Il faut certes se méfier des analogies, mais savoir aussi chercher ce qui dans l’ordre des forces productives aujourd’hui autorise ce renversement de tendance à la fois séculaire avec la domination de la modernité capitaliste. Il faut aussi s’interroger sur la brutalité fondamentale du pouvoir capitaliste, voir à quel point cette domination de classe reste extraordinairement primitive, sinon une chefferie de village, à tout le moins une ville du far west avec son juge extraordinairement expéditif. Derrière le partage des pouvoirs, demeure la confusion mafieuse entre le gangster, le juge et le policier en particulier au niveau international. Qu’est-ce que d’autre que cette loi liée à la militarisation du dollar qui s’applique suivant la seule logique parfois totalement aberrante de l’empire et de ses vassaux.?… Je reviens sans cesse à l’exécution de Kadhafi, ce n’est même pas pour les Etats-Unis c’est pour maintenir le protectorat français sur l’Afrique.

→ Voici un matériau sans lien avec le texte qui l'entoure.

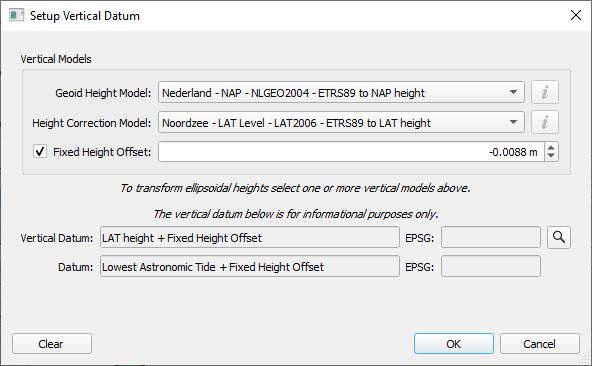
Task: Select the Nederland NAP NLGEO2004 combo box
Action: (341, 92)
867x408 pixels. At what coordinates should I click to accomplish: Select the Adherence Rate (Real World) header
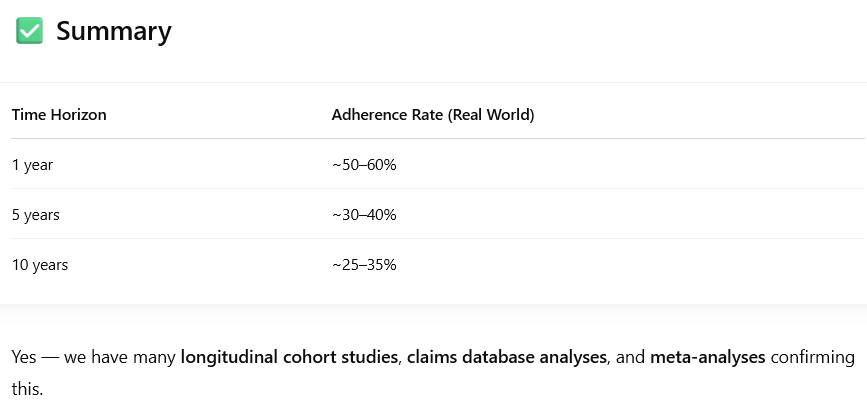pos(433,115)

Quelle église s’est-elle chargée de travestir les rapports sociaux ? Et qui a-t-elle recruté ?

Danielle Bleitrach

(1) J’ai tenté d’expliquer ce que le cinéma cet art de masse apportait à l’exploration des temps historiques dans le livre que j’avais consacré à Brecht et à Fritz Lang sous le titre Le nazisme n’a jamais été éradiqué (éditions Lettmotiv 2015).

(2) Georges Duby Oeuvres la Pleiade : des sociétés médiévales, p. 9 à 10.